Given two lists, the task is to write a python program that marks 1 for elements present in the other list else mark 0.

Input : test_list = [5, 2, 1, 9, 8, 0, 4], search_list = [1, 10, 8, 3, 9]

Output : [0, 0, 1, 1, 1, 0, 0]

Explanation : 1, 9, 8 are present in test_list at position 2, 3, 4 and are masked by 1. Rest are masked by 0.

Input : test_list = [5, 2, 1, 19, 8, 0, 4], search_list = [1, 10, 8, 3, 9]

Output : [0, 0, 1, 0, 1, 0, 0]

Explanation : 1, 8 are present in test_list at position 2, 4 and are masked by 1. Rest are masked by 0.

Method #1: Using list comprehension

In this, we iterate through search list and in operator used to check composition using list comprehension and assign 1 for presence and 0 for absence.

Python3




# Python3 code to demonstrate working of
# Boolean composition mask in list
# Using list comprehension
  
# initializing list
test_list = [5, 2, 1, 9, 8, 0, 4]
  
# printing original list
print("The original list is : " + str(test_list))
  
# initializing search list
search_list = [1, 10, 8, 3, 9]
  
# list comprehension iteration and in operator
# checking composition
res = [1 if ele in search_list else 0 for ele in test_list]
  
# printing result
print("The Boolean Masked list : " + str(res))

Output:

The original list is : [5, 2, 1, 9, 8, 0, 4]
The Boolean Masked list : [0, 0, 1, 1, 1, 0, 0]

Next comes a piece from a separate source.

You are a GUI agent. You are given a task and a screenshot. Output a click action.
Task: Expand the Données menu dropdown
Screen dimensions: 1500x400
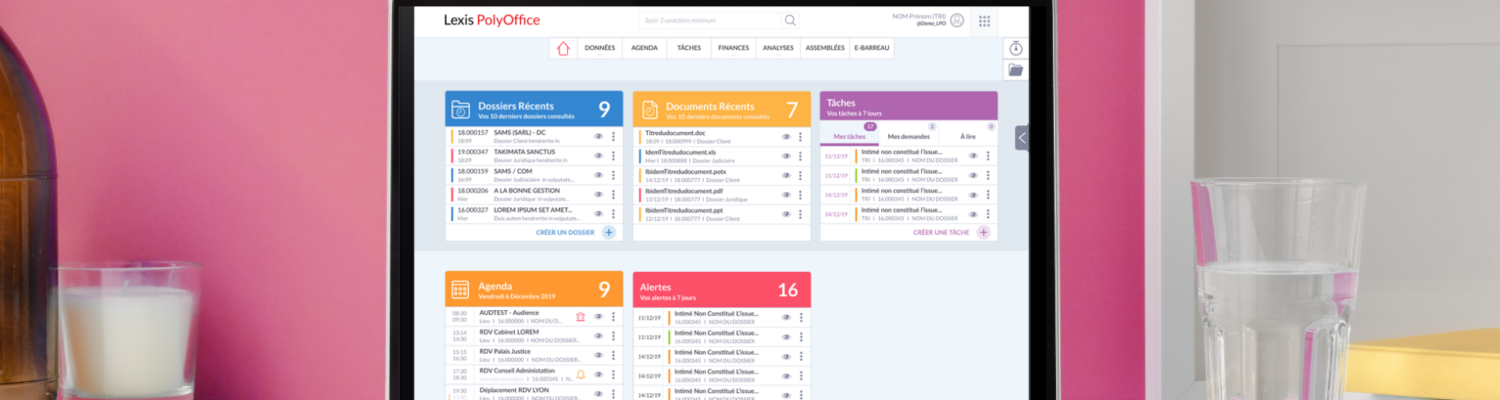click(x=600, y=48)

Method #2: Using set() + list comprehension

In this, duplicate elements are removed from the search list to reduce search space using set(). Rest all the operations are similar to the above method.

Python3




# Python3 code to demonstrate working of
# Boolean composition mask in list
# Using set() + list comprehension
  
# initializing list
test_list = [5, 2, 1, 9, 8, 0, 4]
  
# printing original list
print("The original list is : " + str(test_list))
  
# initializing search list
search_list = [1, 10, 8, 3, 9]
  
# list comprehension iteration and in operator
# checking composition
# set() removes duplicates
res = [1 if ele in set(search_list) else 0 for ele in test_list]
  
# printing result
print("The Boolean Masked list : " + str(res))

Output:

The original list is : [5, 2, 1, 9, 8, 0, 4]
The Boolean Masked list : [0, 0, 1, 1, 1, 0, 0]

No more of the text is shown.